■ **WHAT IS EXPECTED**
Summarize the exhibition review in two sentences.

The First Emperor - China's Terracotta Army
Armoured General, courtesy The British Museum
"The stuff of China's soul turned into masterpieces of realist," cooed The Observer. "It is a spectacle that is rare as it is magnificent," gushed The Telegraph. Waldemar Januszczak in the Sunday Times called it "spellbinding". As for The Times this was "the greatest work of mass-production art in history." My, my. Some claims.
But is The First Emperor, the British Museum’s landmark exhibition of the treasures including a handful of warriors from the Terracotta Army gleaned from sites around the tomb of Qin Shihuangdi, China’s First Emperor as good as everyone says it is?
Well I was there on opening night last week and it did indeed take my breath away. The sheer perfection of the 140 chosen objects, the command of scale by the curators, the beauty of every object, the subtle lighting and the informative guides, was first rate.
I cannot recommend it enough.
Perhaps what is most remarkable, and what you take away from this, is the personality of the first Emperor himself, a man whose tomb lies undisturbed underneath a huge mountain in his burial place of Xi’an and whose personality and hubris radiated from the show.
The starting point of the exhibition, which is held in a specially constructed room above the BM’s reading room, was the discovery, in 1974 of its ostensible stars: the terracotta army.
This is the remarkable accumulation of life-sized clay figures of soldiers with which the First Emperor decided to be buried, all ghostly figures now bleached of the paint that once adorned them but huge, impressive, lifelike.
They were found by a farmer digging his well, and are described here as the greatest archeological find of the 20th century. That is no exagerration.
By being buried in the ground with his army and also a travelling band of clay civil servants and entertainers, the First Emperor hoped to reign supreme in the nether world, his forces giving him the power in the spirit world that he already enjoyed on earth.
What a man. What an ambition.
The site where the terracotta army was found, about a mile or so from the First Emperor’s tomb in Xi’an, China, contains at least 7,000 of these clay soldiers, arranged in military formation and ready to fight again for their ruler.
So far, only 1,000 or so have been excavated – and 20 of the complete figures are on show here, taken to Britain, after a deal was struck between Tony Blair on his 2005 visit to China and the Chinese premier.
Ah the delicious irony of a man such as our former PM who is obsessed about his legacy and place in history facilitating a show such as this.
Ying became the King of Qin (pronounced ‘Chin’ and the derivation of the name of the modern day country), the westernmost of the seven provinces that were to make up the united China after he subjugated all the other provinces, creating what we now know as modern China.
He ruled as First Emperor until 210BC, when he died, aged 49 and his army was there to protect him from the dark spirit world of the afterlife, especially those from the other kingdoms he has conquered (lots of dead enemies, lots of angry spirits, we were told by an Oxford academic on opening night).

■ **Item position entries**
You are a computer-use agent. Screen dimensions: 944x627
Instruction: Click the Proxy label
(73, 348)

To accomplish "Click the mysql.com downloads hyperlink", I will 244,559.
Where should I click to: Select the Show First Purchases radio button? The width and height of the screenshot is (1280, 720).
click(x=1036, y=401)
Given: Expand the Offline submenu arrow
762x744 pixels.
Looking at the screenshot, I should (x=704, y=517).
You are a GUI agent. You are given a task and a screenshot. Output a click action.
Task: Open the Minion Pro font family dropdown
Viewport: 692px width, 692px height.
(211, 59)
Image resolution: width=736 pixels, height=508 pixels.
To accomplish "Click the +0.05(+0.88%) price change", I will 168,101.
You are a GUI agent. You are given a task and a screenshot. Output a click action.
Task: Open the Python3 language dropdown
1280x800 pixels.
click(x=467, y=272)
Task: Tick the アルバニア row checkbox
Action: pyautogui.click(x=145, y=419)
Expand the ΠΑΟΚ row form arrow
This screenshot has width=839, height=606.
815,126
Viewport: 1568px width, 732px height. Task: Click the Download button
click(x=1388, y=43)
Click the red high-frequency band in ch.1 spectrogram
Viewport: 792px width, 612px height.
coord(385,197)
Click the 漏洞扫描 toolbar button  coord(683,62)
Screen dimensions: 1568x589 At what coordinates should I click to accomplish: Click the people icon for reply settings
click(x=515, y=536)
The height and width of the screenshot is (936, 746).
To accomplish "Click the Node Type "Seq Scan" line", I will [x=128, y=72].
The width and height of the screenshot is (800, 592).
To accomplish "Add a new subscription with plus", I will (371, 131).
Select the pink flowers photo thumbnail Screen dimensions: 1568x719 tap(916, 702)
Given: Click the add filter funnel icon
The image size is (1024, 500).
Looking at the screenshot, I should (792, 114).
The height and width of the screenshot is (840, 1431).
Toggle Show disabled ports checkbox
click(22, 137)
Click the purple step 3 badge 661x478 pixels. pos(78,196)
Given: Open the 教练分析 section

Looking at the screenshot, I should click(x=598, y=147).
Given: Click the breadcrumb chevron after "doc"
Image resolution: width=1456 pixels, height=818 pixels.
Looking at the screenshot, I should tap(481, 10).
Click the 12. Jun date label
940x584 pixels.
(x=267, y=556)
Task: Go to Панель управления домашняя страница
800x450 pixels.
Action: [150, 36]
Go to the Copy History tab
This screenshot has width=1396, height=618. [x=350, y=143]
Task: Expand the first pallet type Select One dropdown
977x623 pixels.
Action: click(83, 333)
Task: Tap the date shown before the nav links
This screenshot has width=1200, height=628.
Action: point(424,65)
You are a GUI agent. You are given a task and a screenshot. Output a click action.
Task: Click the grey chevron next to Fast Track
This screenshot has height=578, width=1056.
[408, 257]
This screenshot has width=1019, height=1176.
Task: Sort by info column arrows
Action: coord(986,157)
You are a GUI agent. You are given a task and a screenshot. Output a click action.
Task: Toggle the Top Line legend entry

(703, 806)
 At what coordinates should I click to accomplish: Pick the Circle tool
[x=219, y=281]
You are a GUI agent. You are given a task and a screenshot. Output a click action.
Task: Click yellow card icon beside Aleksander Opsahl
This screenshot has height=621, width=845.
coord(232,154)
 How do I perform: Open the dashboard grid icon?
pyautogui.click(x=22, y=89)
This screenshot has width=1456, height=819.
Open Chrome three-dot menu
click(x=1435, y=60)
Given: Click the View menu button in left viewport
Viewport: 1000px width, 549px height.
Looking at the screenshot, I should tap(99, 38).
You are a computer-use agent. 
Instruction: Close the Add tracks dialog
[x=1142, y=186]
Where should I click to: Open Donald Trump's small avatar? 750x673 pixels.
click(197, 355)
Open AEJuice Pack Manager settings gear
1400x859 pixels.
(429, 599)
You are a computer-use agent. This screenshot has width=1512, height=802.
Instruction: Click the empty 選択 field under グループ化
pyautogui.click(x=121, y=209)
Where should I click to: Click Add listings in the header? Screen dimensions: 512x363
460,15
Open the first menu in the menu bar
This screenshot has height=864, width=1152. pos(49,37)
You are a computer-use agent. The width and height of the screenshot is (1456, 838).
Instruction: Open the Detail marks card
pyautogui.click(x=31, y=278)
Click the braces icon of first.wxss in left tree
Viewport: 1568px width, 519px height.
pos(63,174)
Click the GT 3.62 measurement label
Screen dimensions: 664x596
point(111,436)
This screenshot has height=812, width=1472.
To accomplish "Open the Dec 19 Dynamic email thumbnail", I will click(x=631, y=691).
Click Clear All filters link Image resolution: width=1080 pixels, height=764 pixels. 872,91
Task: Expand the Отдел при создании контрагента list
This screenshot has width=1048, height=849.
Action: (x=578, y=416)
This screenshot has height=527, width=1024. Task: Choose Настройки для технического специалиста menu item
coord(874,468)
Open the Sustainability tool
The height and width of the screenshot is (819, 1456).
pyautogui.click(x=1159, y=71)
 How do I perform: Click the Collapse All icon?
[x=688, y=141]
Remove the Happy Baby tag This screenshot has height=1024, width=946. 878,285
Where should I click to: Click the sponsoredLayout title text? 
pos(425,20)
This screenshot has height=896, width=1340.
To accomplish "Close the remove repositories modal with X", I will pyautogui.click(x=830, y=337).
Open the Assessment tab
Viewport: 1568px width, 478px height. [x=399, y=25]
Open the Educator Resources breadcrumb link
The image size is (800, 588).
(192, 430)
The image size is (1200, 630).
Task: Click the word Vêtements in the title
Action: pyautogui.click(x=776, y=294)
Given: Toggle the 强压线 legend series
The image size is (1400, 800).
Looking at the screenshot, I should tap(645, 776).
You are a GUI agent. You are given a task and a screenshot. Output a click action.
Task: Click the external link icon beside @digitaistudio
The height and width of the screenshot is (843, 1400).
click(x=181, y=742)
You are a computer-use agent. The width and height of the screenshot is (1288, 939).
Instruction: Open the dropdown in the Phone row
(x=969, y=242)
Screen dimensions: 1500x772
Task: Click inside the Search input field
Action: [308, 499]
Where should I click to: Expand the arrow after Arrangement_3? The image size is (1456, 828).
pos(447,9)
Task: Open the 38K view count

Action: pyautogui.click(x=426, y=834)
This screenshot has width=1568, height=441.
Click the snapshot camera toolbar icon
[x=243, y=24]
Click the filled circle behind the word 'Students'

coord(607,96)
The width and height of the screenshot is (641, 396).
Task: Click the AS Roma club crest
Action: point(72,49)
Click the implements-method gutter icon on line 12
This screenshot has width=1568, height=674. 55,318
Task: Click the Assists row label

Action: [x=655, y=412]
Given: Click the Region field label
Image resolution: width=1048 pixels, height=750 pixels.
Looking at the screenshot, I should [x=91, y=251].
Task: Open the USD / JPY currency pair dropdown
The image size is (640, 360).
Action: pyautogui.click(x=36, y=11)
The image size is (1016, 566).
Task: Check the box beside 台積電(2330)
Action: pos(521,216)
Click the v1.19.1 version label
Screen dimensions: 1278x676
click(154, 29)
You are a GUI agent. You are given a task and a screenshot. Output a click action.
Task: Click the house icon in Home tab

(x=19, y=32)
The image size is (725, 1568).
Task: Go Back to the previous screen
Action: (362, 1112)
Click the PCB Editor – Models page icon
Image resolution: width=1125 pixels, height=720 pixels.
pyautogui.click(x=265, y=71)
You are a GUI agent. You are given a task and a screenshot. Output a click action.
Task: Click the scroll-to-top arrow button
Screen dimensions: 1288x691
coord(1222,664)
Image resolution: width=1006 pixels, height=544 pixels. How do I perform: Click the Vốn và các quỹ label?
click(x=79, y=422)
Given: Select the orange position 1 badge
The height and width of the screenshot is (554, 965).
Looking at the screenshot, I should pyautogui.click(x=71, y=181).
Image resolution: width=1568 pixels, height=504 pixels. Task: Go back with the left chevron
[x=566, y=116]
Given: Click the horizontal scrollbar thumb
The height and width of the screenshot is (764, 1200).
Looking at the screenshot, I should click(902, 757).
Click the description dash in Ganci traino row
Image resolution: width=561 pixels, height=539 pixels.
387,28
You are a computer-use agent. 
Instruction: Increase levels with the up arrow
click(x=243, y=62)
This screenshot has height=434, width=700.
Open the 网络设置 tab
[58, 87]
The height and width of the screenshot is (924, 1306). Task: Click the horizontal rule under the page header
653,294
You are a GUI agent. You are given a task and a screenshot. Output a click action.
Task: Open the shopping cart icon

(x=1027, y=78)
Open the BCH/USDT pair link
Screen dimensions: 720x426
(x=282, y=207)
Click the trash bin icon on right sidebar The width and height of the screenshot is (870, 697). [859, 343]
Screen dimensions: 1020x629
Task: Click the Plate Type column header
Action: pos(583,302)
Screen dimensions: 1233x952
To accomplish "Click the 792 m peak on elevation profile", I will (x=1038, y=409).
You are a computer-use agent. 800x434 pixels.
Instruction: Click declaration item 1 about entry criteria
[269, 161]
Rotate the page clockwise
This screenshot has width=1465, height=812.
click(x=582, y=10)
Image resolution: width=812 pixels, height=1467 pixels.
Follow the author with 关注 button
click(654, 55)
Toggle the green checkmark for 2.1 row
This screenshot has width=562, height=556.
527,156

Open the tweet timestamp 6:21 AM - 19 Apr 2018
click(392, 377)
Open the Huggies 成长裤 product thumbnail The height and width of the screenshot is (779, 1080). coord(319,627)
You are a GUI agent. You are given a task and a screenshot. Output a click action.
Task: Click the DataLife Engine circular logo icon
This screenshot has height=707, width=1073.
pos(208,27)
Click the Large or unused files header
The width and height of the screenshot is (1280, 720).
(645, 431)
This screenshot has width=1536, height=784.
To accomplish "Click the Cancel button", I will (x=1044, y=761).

■ **EXERCISE RESULT**
The review praises The First Emperor, the British Museum's exhibition of 140 objects that include 20 complete figures from the terracotta army found near the tomb of China's First Emperor in Xi'an, as first rate. It explains that a farmer digging a well discovered the clay army in 1974, and that the First Emperor was buried with it to hold power and protection in the spirit world.